-- Start RECORDS TO PROCESS --

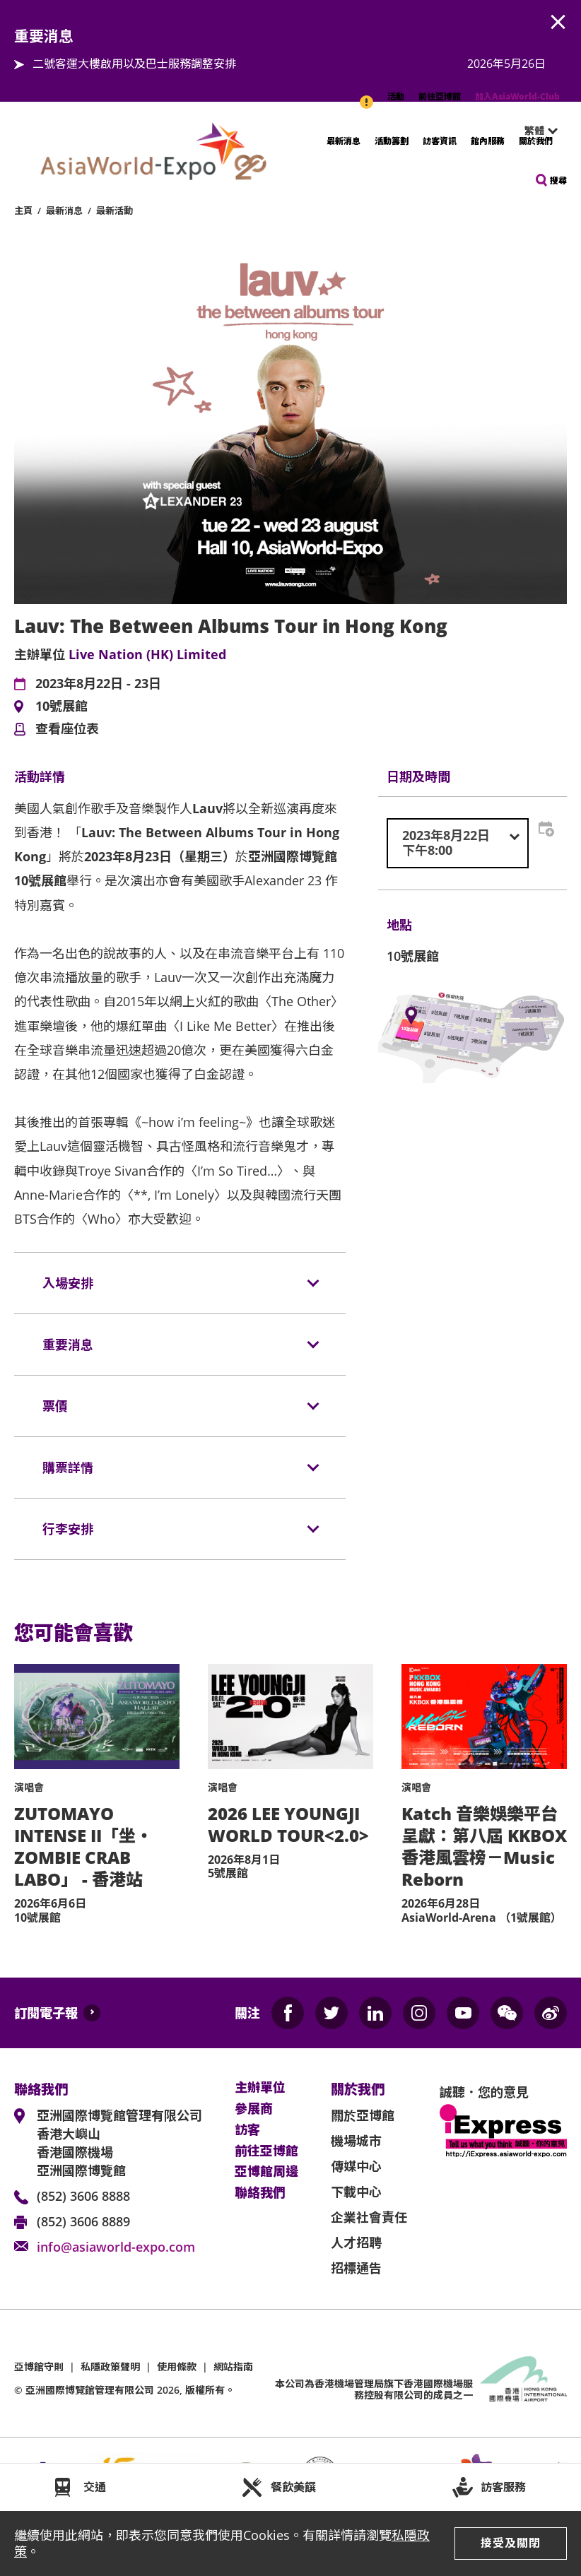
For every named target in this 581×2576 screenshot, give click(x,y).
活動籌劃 (392, 141)
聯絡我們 (260, 2193)
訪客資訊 (440, 141)
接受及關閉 (511, 2543)
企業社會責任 (369, 2217)
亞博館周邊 (266, 2172)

-- End RECORDS TO PROCESS --

WHAT YOU SHOULD DO: Write out these lines word for word, without the picture.

COMPLETE ANSWER:
For every named target in this 581×2576 screenshot, give click(x,y).
活動籌劃 (392, 141)
聯絡我們 (260, 2193)
訪客資訊 (440, 141)
接受及關閉 (511, 2543)
企業社會責任 (369, 2217)
亞博館周邊 (266, 2172)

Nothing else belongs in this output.